The Regenerative Development Manifesto

 

The world is complex. We need to stop dumbing it down.

The first step to solving a problem is to isolate it. But complex phenomena—and the very real challenges of our living world—cannot be isolated from their contexts.

Regenerative development asks us to break our habit of over-simplifying the world. The series of global crises that we now face cannot be managed with a widget. We cannot simply upgrade, swap out, or switch over. The current state of our world requires us to work hard to fully understand the complexity of living systems and to design elegant approaches that honor and appreciate that complexity.

This will require us to grow ourselves as human beings—beyond what we ever thought we were capable of.

 

We can’t get where we need to go by making compromises.

The catastrophic destruction of the world’s living systems is the natural result of a humanity that lives from the belief that we must always choose lesser evils. This belief tells us that to feed our population we must degrade our soil; that to heat our homes we must destroy our atmosphere; that to support our urban centers we must deplete our aquifers.

Regenerative development asks us to reject these premises and envision instead a world of human activity in which compromising the health of one system for the convenience of another has become a powerful and pervasive taboo.

Albert Einstein taught us that we cannot solve a problem using the same way of thinking that created it. This is true whether we are thinking about our climate, water supplies, energy needs, or food security. While human innovations can forestall disaster and mitigate damage, the only genius that can truly reconcile these problems is the genius that was discarded in the process of creating them.

We can tap into that genius, truly and only, by committing to the regeneration of the natural systems that support life on our planet.

 

Nature doesn’t need our protection. She needs our collaboration.

We are all susceptible to clichés. When we hear terms like “ecological resilience,” we think of pristine ecosystems—a rainforest or an estuary. Thus when we try to think about a role for humans, we limit our aspirations to the conservation and protection of those fewer and fewer untouched places that remain.

But what if nature needs humans—not simply to protect it from ourselves but to play a creative, hands-on role?

The awe-inspiring, “untouched” wilderness that John Muir discovered was not wilderness at all. It was a carefully tended garden that had for hundreds of years been managed and cared for by the indigenous people who depended on it for their survival. As a garden, it had greater ecological health and resilience than comparable forests that had evolved independently of humans.

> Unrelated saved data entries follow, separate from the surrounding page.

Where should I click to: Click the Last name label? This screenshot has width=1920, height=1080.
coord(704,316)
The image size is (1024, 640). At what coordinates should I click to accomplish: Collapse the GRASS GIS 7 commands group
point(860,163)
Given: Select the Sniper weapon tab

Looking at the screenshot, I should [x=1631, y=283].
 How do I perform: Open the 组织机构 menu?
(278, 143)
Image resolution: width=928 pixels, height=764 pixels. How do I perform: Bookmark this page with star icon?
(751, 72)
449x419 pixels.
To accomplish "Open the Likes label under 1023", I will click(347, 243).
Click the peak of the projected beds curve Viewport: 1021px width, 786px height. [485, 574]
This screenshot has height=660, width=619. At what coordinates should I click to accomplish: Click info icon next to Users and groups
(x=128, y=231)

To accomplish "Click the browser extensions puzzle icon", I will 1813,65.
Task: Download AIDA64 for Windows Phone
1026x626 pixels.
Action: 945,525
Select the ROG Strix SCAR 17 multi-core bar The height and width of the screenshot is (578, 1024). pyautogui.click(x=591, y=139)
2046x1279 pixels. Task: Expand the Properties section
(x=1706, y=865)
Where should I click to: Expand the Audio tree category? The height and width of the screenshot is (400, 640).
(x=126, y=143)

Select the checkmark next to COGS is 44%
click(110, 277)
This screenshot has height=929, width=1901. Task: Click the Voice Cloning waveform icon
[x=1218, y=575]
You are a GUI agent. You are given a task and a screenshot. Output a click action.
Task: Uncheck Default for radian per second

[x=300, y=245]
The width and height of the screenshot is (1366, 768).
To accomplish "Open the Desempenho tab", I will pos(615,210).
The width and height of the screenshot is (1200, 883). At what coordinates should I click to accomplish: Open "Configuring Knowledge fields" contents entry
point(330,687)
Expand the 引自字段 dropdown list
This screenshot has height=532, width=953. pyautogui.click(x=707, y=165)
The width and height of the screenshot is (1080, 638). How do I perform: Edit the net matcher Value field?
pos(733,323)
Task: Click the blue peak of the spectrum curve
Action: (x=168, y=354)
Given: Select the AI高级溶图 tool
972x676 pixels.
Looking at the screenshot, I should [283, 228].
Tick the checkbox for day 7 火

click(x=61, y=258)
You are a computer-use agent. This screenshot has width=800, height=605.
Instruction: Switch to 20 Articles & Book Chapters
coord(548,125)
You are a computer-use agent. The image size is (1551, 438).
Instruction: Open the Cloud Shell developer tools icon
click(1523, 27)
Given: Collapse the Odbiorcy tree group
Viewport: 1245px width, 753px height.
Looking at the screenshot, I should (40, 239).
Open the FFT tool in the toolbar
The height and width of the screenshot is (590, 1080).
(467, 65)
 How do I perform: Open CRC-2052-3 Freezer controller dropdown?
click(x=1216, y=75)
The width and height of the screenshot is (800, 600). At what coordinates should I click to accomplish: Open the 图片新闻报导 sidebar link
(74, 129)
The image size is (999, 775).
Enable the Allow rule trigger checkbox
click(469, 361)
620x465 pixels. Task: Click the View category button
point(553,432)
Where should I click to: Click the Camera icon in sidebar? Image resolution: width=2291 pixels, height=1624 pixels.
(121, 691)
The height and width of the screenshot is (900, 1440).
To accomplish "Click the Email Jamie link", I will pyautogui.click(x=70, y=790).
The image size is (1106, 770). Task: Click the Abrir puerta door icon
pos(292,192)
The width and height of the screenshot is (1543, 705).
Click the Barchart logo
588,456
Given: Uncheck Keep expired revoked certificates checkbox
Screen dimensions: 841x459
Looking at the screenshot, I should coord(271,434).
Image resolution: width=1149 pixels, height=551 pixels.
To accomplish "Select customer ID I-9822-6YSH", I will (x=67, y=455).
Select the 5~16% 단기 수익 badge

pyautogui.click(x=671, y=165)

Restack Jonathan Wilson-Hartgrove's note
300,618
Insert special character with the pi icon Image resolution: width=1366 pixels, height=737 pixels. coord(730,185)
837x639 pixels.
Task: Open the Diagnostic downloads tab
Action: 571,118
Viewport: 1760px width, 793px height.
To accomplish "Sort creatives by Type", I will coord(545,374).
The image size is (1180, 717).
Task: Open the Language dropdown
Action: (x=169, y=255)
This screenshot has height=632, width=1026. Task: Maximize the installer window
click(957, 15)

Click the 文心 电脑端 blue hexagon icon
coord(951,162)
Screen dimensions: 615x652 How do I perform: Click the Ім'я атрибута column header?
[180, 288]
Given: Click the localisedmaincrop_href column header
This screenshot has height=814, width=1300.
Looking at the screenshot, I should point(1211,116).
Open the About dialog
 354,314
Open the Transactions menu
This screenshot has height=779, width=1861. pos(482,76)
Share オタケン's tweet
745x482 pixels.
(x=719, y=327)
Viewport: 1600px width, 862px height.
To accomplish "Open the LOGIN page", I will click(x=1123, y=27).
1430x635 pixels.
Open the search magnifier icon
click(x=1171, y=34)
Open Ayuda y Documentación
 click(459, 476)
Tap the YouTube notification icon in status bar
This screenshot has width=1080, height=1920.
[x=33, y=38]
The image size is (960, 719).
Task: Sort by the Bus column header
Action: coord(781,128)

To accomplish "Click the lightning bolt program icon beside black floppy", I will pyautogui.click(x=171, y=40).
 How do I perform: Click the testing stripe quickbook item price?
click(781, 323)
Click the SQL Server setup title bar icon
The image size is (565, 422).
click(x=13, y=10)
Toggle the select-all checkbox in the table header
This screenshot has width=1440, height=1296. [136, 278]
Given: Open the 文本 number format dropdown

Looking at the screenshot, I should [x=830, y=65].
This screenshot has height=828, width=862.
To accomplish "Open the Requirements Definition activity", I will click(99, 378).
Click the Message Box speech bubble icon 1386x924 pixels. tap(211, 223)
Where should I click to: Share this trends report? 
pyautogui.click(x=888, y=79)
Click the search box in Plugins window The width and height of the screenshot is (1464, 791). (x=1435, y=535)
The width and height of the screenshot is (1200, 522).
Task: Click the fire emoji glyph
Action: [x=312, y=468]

Regenerative development asks us to imagine cities, towns, and villages that possess greater natural beauty, ecological health, and productive capacity than even the world’s most pristine forests.

Realizing this vision is the responsibility—and the destiny—of the human race.

 

The only appropriate response is a local response.

A living, thriving planet operates not through a system of international pipelines but through a global network of local phenomena. For this reason the work of regenerating the world’s natural systems can only succeed in particular places, using approaches that are created in response to the unique processes of life in those places.

There are no out-of-the-box solutions. There can only be a fierce, determined commitment to envision a potential beyond what currently exists for the places we care about and to work hard to manifest that potential.

 

Everyone has a role.

We believe that everyone has a role in this work—not just foresters and farmers. But we cannot live out our role unless we commit to change not just what we do, but who we are and how we think.

Landowners must commit themselves to deeply understanding their land—how it works and what its potential is as a catalyst for the ecological, economic, and social health of its surrounding area. This is true whether the land is home to a farm or a school, a private ranch or an apartment complex.

Community leaders must stop looking for solutions to import and start charting their own course into the future. There is no sustainable future for communities that have nothing unique to contribute to the world, and what a community has to offer has everything to do with its natural capital. It is time for communities to begin re-investing in the ecological systems that make them special while re-aligning all local endeavors with the ongoing stewardship of those systems.

And, finally, sustainability practitioners must commit themselves to discovering—and telling their clients—the hard truth: There is no human resilience without ecological resilience, no sustainability without a living planet, and no planetary change without novel local approaches.

We are headed into the future, the vision of which is inspired by the deep knowledge that we, humanity, came onto this earth with the potential to evolve. Now is the time for us to grow as a species, not just ever-larger and ever-more-consuming, but ever more intelligent, more creative, and more conscious.

We are headed into the future. Are you coming with us?